Pourquoi je soutiens Jeunes et Société? Par Marc Laurendeau, journaliste

Chaque année depuis huit ans, j'agis comme président d'honneur du dîner-bénéfice pour la Fondation Jeunes et Société, au cours duquel je trace un bilan des activités de Mer et Monde et de la Ferme Berthe-Rousseau, avec les embûches et les réussites ainsi que les prochains défis. Je m'efforce, comme tout journaliste curieux, de bien me renseigner et d'écouter attentivement les gens du terrain, de les consulter longuement avant de faire mon exposé.

J'ai donc eu la chance, au cours des ans, de suivre l'évolution de la Fondation et des deux organismes qu'elle encadre et finance. Plus le temps avance, plus se renforce chez moi la conviction que la Fondation fait une œuvre essentielle : la recherche d'une plus grande justice sociale.

La Fondation résiste, contre vents et marées, à la stricte logique comptable, individualiste et à courte vue, qui tient lieu d'idéologie dominante et séduit les gouvernements ces temps-ci. Jeunes et Société propose d'autres valeurs : le bénévolat et l'ouverture aux autres.

On ne peut qu'être impressionné en constatant que Mer et Monde a déjà envoyé plus de 2,000 stagiaires sur divers continents. Surtout des jeunes, vraisemblablement de futurs leaders. Mais aussi, selon une formule plus récente, des personnes de plus de cinquante ans.

Tous ces stagiaires ont travaillé avec des dizaines de petites organisations non gouvernementales, au Honduras, au Sénégal et dernièrement au Nicaragua. Cette entraide se fait dans une perspective de développement durable, une autre façon de voir la mondialisation.

Beaucoup de jeunes étudiants (je l'ai constaté comme professeur) sont attirés par la scène internationale et devinent instinctivement que leur avenir pourrait se dessinerà l'étranger. Par ses stages d'initiation à la coopération internationale, Mer et Monde a offert à des centaines de jeunes étudiants et travailleurs l'occasion inouïe de se rapprocher étroitement des populations locales en leur portant assistance.

Les jeunes étudiants y trouvaient la chance de donner une dimension plus humaine à leur parcours secondaire, collégial ou universitaire. De jeunes chômeurs, désireux de s'intégrer au marché du travail, découvraient, à travers Mer et Monde, le moyen d'y arriver non pas au terme d'une série d'échecs, mais plutôt en conclusion d'une première expérience de travail réussie.

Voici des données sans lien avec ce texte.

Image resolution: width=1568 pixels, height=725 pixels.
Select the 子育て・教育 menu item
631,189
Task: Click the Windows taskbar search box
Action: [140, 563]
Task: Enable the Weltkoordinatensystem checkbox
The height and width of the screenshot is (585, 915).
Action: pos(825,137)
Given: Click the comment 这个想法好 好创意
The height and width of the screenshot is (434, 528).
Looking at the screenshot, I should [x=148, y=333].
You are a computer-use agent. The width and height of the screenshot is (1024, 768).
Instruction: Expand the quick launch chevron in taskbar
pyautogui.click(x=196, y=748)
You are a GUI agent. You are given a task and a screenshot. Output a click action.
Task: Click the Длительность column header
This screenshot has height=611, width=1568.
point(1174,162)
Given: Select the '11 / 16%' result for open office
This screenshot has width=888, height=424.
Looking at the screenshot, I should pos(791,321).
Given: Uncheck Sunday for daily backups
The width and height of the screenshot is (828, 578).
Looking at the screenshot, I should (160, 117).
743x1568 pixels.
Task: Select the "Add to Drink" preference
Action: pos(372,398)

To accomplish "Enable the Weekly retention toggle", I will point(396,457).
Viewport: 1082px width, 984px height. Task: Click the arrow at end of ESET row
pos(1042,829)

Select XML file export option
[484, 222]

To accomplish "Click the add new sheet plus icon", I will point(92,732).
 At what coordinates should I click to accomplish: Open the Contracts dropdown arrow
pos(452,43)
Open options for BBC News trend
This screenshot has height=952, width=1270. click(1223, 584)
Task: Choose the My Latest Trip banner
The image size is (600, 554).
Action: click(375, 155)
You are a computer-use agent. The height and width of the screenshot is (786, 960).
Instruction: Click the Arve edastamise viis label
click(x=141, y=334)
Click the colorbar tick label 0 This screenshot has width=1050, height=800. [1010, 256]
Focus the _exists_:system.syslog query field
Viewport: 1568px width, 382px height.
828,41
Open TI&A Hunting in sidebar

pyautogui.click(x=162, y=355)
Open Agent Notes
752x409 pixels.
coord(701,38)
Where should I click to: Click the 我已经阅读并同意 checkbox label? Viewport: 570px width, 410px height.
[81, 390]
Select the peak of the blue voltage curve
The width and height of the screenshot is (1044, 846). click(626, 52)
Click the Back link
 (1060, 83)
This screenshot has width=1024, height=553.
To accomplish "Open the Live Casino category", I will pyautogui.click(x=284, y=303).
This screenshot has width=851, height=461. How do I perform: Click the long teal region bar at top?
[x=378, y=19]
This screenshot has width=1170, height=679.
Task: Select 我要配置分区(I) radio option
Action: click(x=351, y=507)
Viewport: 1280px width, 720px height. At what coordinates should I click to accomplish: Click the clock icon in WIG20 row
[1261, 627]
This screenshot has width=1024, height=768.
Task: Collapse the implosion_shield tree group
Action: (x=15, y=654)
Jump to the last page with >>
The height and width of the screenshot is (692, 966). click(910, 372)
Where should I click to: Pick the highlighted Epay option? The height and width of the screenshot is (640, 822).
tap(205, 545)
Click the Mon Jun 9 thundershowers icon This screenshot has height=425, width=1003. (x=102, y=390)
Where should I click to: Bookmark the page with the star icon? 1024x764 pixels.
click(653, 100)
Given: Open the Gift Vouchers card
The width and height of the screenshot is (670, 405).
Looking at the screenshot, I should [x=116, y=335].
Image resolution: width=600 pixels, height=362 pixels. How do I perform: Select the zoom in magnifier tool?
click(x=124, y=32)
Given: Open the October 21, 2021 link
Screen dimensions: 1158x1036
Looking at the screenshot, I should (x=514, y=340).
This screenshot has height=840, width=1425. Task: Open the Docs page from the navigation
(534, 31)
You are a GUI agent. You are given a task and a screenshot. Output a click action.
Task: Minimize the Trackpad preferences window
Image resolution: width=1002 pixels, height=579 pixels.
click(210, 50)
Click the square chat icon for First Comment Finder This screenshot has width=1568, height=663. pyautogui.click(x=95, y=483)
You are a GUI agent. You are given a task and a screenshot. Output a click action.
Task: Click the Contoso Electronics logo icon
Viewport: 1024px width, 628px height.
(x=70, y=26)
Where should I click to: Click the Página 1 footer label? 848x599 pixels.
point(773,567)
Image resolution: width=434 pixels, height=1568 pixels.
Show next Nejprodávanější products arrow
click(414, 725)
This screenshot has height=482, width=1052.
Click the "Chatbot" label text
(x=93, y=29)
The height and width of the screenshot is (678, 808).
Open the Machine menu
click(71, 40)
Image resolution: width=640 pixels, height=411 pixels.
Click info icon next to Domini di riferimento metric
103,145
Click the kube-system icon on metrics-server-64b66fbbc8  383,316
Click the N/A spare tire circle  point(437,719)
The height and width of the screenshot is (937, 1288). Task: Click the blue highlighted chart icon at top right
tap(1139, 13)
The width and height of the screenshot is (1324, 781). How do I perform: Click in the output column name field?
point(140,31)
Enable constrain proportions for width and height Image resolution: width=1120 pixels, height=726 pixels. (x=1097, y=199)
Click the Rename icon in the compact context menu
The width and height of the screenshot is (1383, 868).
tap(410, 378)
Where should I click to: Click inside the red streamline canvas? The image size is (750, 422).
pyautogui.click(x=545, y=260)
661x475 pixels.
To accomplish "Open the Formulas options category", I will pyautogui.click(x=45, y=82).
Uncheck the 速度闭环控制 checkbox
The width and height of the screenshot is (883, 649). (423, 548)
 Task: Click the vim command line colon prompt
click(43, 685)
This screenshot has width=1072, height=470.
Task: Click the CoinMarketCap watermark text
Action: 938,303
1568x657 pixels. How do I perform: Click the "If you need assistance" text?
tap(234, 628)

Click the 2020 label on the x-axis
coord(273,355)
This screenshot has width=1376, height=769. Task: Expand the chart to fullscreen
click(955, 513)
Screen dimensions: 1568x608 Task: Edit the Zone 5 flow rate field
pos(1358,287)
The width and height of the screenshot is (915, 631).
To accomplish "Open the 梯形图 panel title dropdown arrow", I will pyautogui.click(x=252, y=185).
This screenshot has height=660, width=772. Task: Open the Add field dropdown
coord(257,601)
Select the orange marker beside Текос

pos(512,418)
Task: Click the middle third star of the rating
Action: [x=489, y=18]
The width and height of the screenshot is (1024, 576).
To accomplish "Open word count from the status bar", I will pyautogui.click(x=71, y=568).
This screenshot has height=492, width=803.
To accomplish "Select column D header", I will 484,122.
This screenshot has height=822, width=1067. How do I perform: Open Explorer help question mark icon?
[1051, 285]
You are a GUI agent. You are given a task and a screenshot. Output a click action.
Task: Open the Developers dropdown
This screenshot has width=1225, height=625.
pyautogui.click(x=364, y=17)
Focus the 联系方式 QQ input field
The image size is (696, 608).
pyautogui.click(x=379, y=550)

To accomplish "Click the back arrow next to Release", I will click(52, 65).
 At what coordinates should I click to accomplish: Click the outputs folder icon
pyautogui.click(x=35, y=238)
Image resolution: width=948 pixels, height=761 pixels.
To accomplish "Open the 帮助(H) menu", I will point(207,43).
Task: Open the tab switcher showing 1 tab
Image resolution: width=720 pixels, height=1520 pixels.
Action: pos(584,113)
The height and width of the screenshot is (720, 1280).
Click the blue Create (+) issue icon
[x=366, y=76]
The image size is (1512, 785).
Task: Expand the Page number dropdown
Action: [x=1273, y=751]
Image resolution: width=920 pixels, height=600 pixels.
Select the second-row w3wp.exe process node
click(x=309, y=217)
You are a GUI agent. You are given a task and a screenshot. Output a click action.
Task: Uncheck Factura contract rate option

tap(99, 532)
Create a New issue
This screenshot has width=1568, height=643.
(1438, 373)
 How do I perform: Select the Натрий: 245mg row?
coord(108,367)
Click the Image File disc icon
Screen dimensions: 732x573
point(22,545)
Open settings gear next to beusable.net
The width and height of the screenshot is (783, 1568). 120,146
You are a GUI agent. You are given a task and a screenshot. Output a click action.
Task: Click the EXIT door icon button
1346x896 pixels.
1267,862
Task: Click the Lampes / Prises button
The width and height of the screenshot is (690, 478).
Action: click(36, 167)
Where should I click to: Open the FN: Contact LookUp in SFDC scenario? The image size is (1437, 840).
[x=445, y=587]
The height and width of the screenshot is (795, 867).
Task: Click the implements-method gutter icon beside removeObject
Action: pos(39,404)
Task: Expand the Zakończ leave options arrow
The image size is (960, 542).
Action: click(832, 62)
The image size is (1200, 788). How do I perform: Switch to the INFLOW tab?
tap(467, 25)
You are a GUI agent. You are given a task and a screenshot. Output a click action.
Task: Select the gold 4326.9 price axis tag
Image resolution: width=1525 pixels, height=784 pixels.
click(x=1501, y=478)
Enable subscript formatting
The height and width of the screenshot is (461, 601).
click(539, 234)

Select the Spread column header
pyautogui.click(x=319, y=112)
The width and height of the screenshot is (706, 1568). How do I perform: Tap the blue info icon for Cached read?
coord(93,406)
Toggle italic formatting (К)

À mes yeux, il est important que la Ferme Berthe-Rousseau, dans le Centre du Québec, continue à servir de base arrière. On y forme les futurs stagiaires de Mer et Monde mais surtout, on y accueille dans un environnement simple et convivial, les personnes fragilisées en recherche de leur équilibre personnel. Résidents et visiteurs participent à la vie collective de la Ferme, se ressourcent, reprennent pied, à l'abri du rythme affolant des grandes tours à bureaux et des pressions consuméristes des grands centres commerciaux.

J'ai entendu, lors des rencontres préparatoires et même lors des dîners-bénéfices, plusieurs témoignages émouvants qui le démontrent : la ferme Berthe-Rousseau, c'est la porte de secours, l'antidote au
suicide et le lieu de résistance au capitalisme effréné.

En soutenant la Fondation Jeunes et société, je sais que j'appuie par le fait même deux organismes qui offrent des moyens pour résister aux courants actuels de déshumanisation de notre société. Mer et monde propose plus que de simples voyages touristiques et la Ferme Berthe-Rousseau comporte bien d'autres valeurs qu'une simple ferme d'exploitation agricole.

Tous deux représentent des lieux de partage, d'échange et de solidarité qui enrichissent la personnalité des jeunes et moins jeunes qui les côtoient. Ces expériences « ici et dans le monde » élargissent l'horizon et donnent du recul pour mieux comprendre le Québec.